1箱4個入りで、パッケージはひとつずつ切り離して使える
1箱4個入りで、パッケージはひとつずつ切り離して使える
温かいご飯の上に冷凍のままのせて使う
温かいご飯の上に冷凍のままのせて使う

冷食の手抜き感を払拭するには「ひと手間」が必要だった

 だが、冷凍食品のおにぎりといえば焼きおにぎりというジャンルがある。おにぎりそのものを開発するのではなく、おにぎりの具材だけに目をつけたのはなぜなのか。その理由として「家庭でひと手間かける商品を作りたかった」と金澤氏は説明する。
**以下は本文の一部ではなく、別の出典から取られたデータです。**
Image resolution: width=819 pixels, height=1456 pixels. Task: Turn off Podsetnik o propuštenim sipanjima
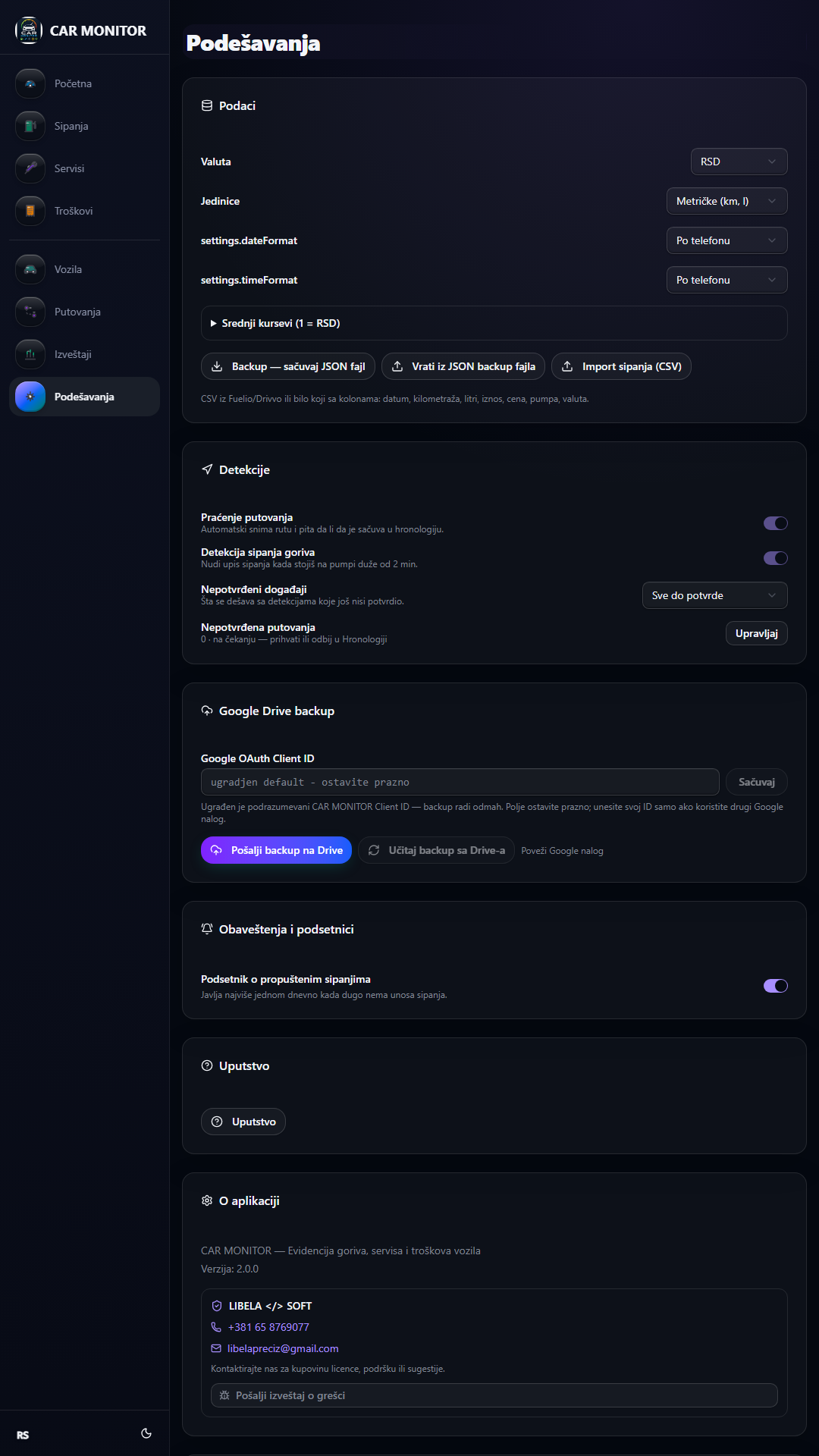click(x=775, y=986)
 冷凍食品は低温の環境で加工・管理されており、雑菌の繁殖が防げることから「保存料を使っていないので、製造元としては安心・安全な商品だと自信を持っているが、消費者からは『既製品』『手抜き』などのネガティブイメージを持たれがちだった」(金澤氏)。

 だが、同社の代表的な商品であり、業界シェアトップの「ギョーザ」はフライパンで焼いたり、油で揚げたりなど家庭での調理が必要。そこでレンジで加熱する以外のひと手間が必要な商品を開発すれば、消費者にもっと受け入れやすくなるのではないかと考えた。「特におにぎりは作る人によってサイズや大きさが変わる。小さく握っても、大きく握っても構わないというところが魅力だと思う」(金澤氏)。

 調理が簡便な冷凍食品を買ったにもかかわらず、ご飯やラップを用意して握らなければならないというのは、一見面倒に感じられる。だが、できたおにぎりは各家庭のオリジナルだ。ひと手間かけることで既製品という感覚が薄れ、自分の料理として胸を張れること。この点は、既存の冷凍食品にはなかった新たな価値といえるだろう。

 また、おにぎりはスポーツ時だけではなく、塾の前の補食、受験生の夜食や朝食として食べられることもある。おにぎり丸の登場により、冷凍食品市場において「おにぎりの具」という新たなジャンルが拡大していく可能性はありそうだ。